**Task to complete:** Within the lines below, find those that hold the string "height" and copy each one.

[Records excerpted from a collection]
========================================================================

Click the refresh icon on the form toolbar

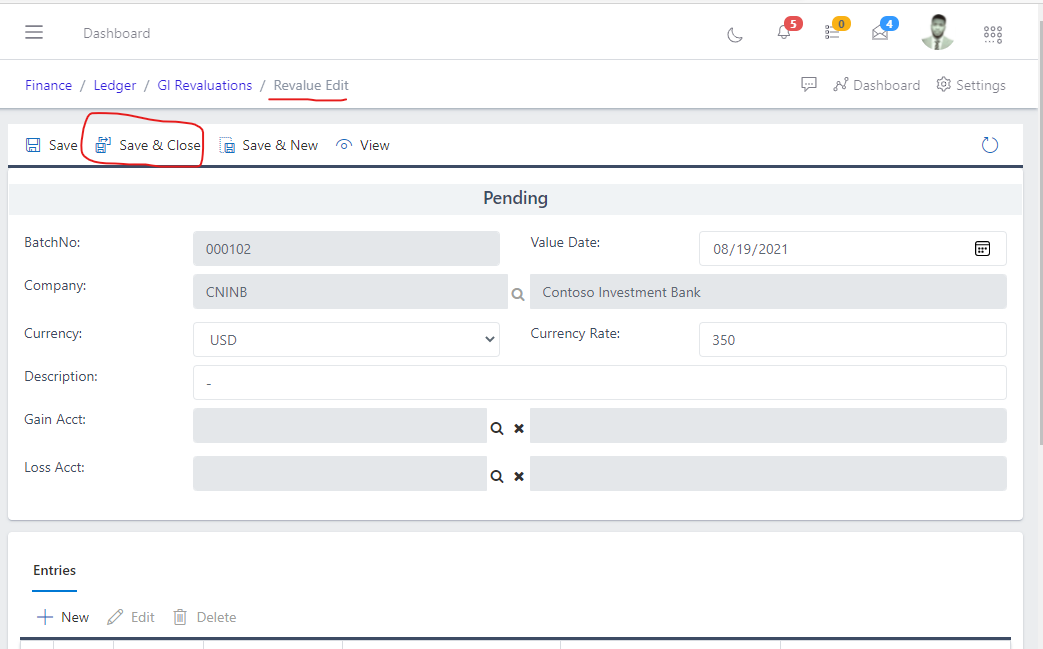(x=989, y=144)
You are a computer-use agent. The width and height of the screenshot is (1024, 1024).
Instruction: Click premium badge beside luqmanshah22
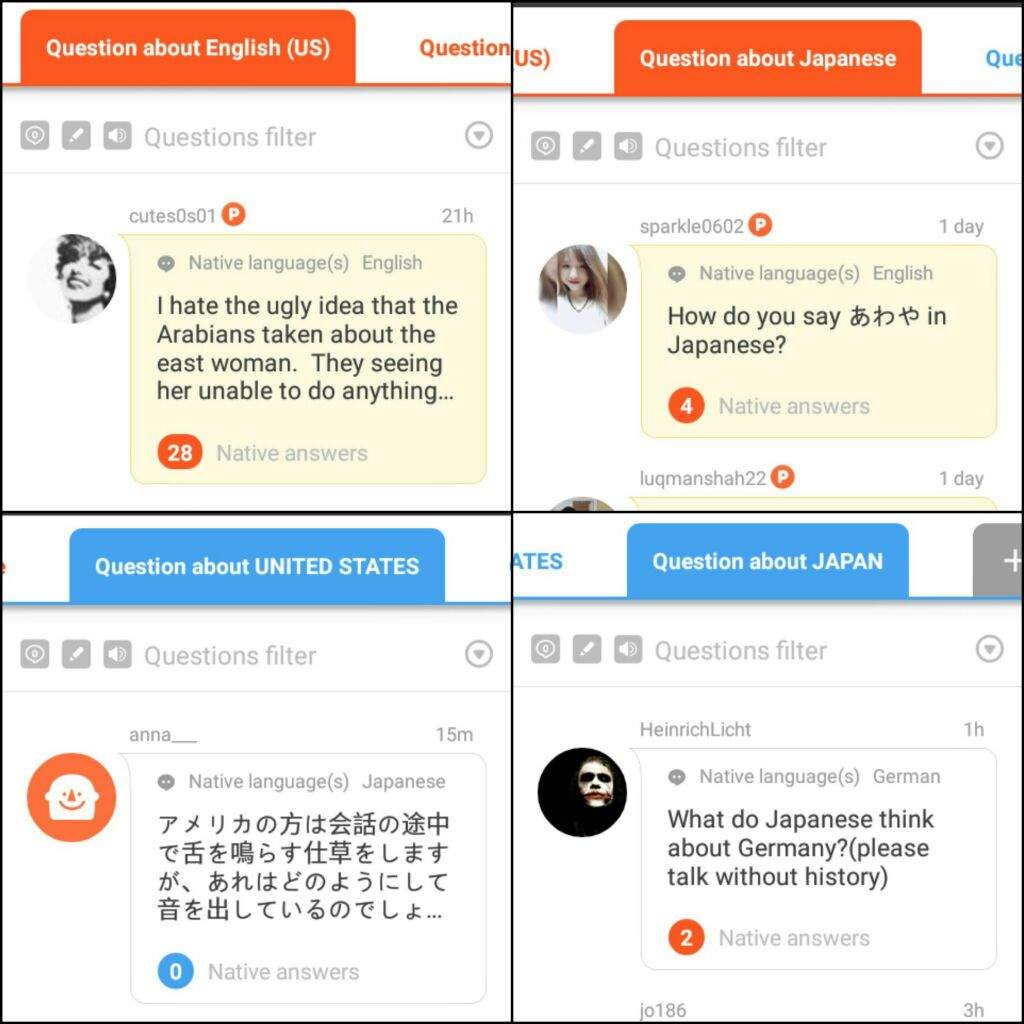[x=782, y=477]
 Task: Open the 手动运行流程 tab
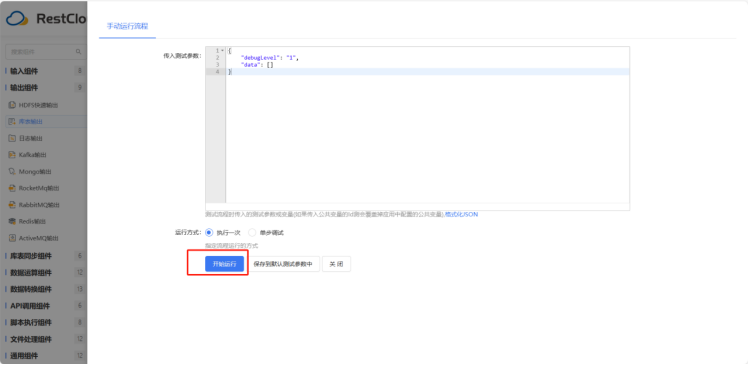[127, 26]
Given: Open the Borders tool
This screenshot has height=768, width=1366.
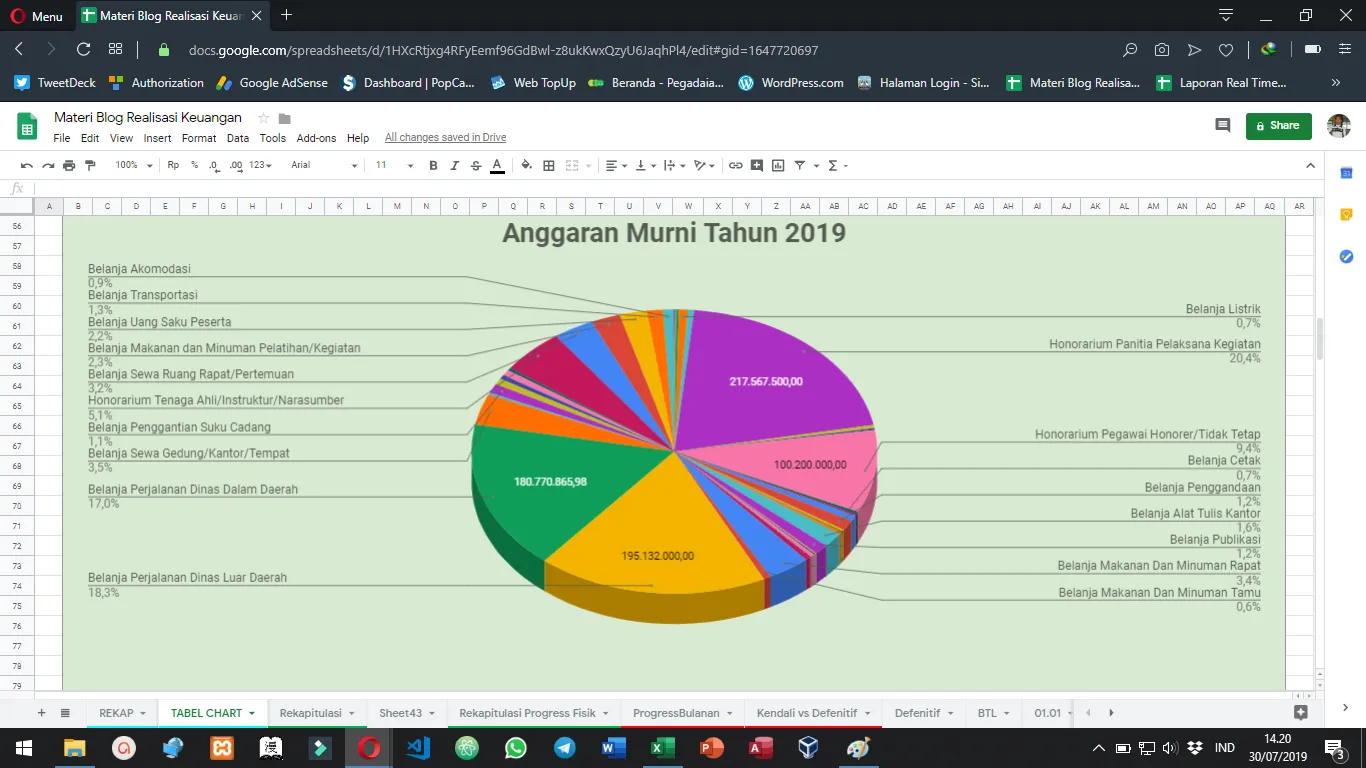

========================================================================

**Result:**
You are a computer-use agent. The width and height of the screenshot is (1024, 1024).
This screenshot has height=768, width=1366.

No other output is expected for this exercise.